**DATA SHOWN:**
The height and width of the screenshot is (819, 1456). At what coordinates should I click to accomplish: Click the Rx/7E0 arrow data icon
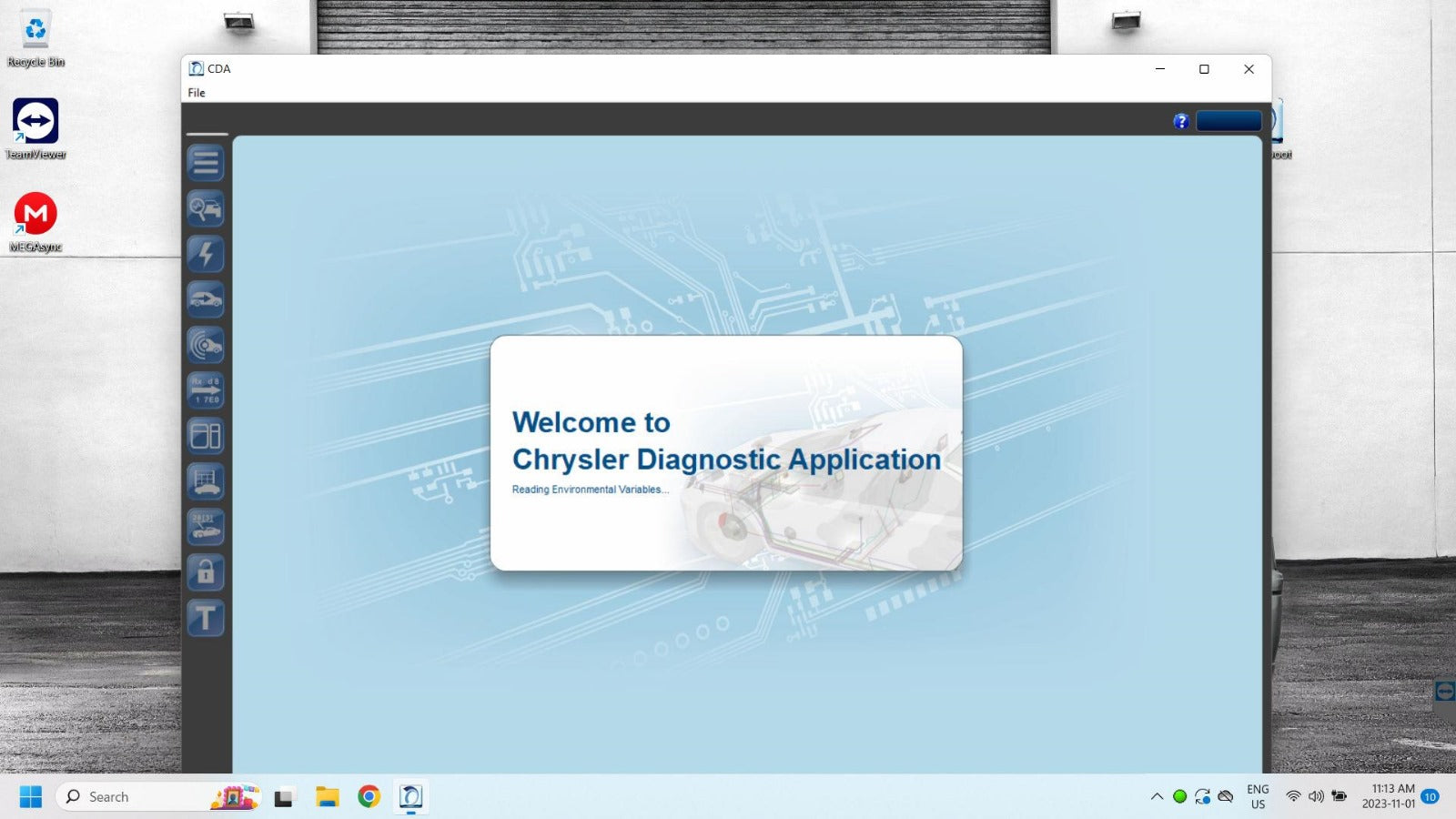pos(206,390)
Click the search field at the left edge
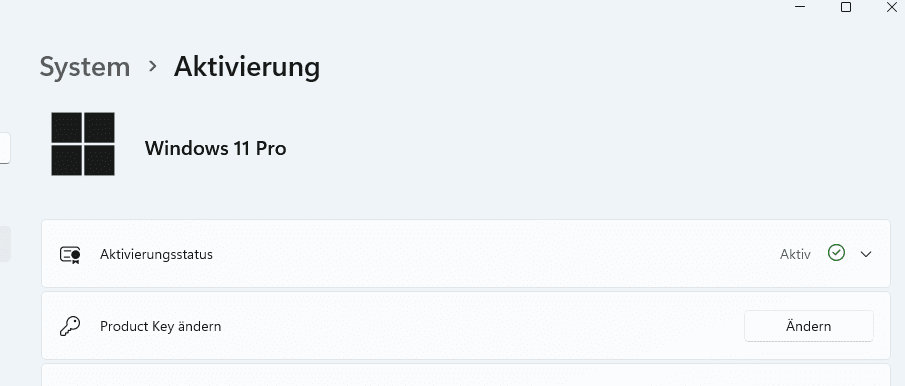905x386 pixels. [5, 148]
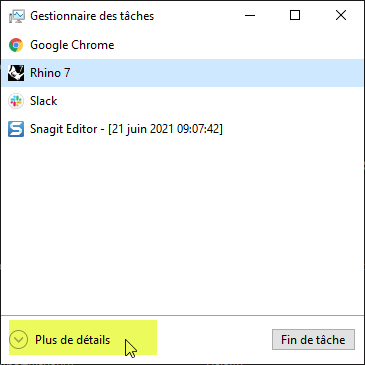Select the colorful Slack icon

tap(16, 101)
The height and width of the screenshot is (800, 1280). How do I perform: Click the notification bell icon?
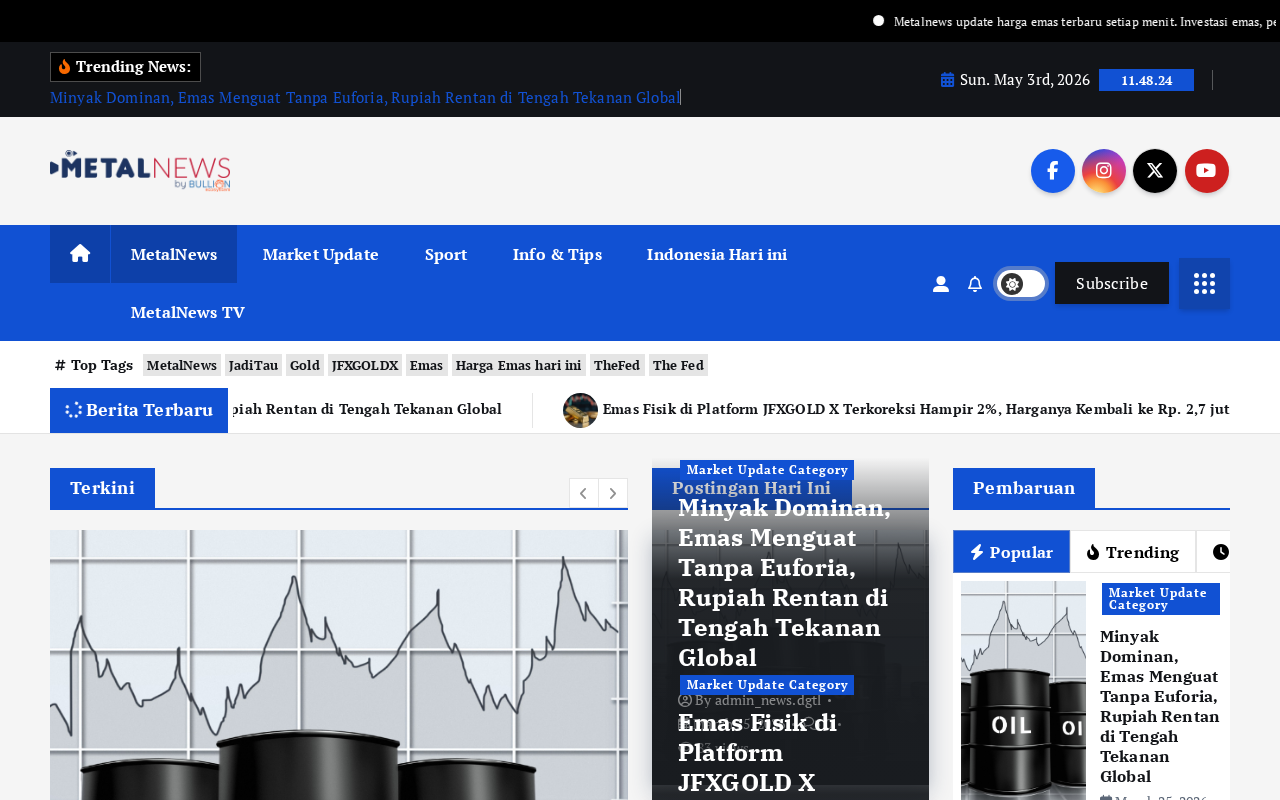point(975,284)
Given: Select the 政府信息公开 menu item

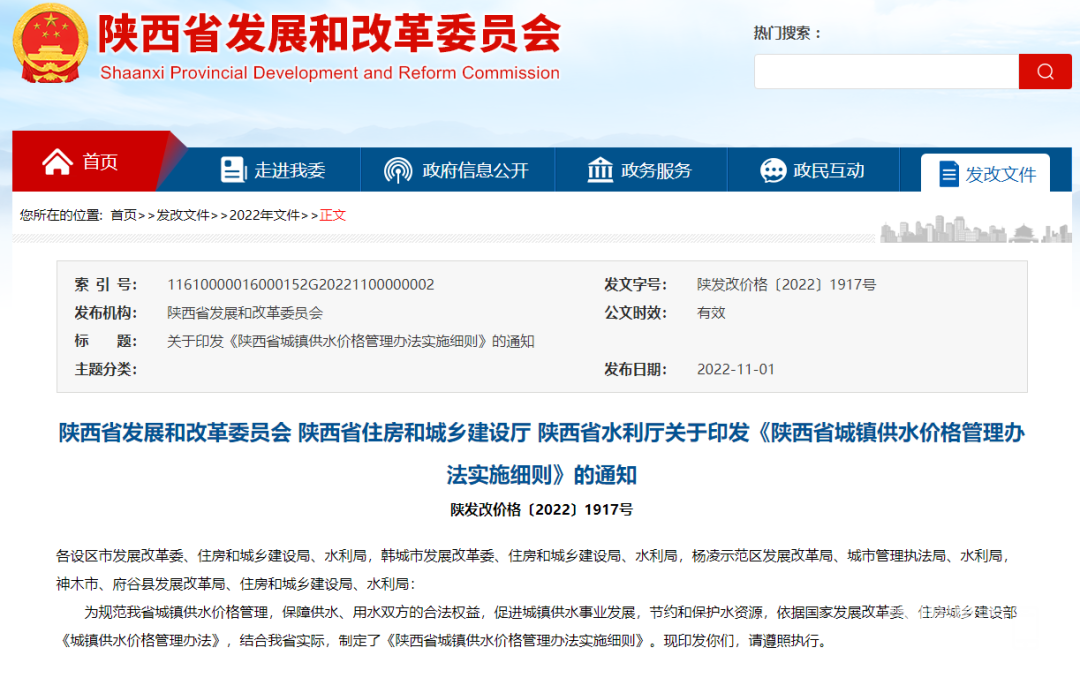Looking at the screenshot, I should [x=475, y=171].
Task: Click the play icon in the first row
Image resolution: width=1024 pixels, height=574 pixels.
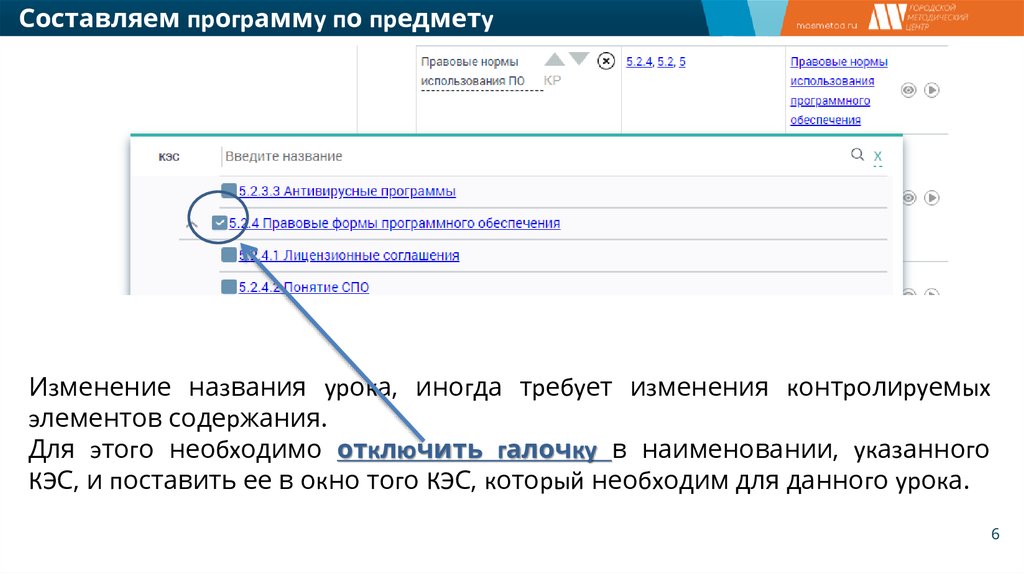Action: click(932, 90)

**EXERCISE DETAILS:** Copy the data word for word, no pictures.

**PROBLEM SOLUTION:**
The height and width of the screenshot is (819, 1456). At what coordinates should I click to accomplish: Click the Rx/7E0 arrow data icon
pos(206,390)
Click the search field at the left edge
905x386 pixels. [5, 148]
Select the colorful Slack icon

tap(16, 101)
The height and width of the screenshot is (800, 1280). How do I perform: Click the notification bell icon?
point(975,284)
Given: Select the 政府信息公开 menu item

Looking at the screenshot, I should [x=475, y=171].
Task: Click the play icon in the first row
Image resolution: width=1024 pixels, height=574 pixels.
Action: click(932, 90)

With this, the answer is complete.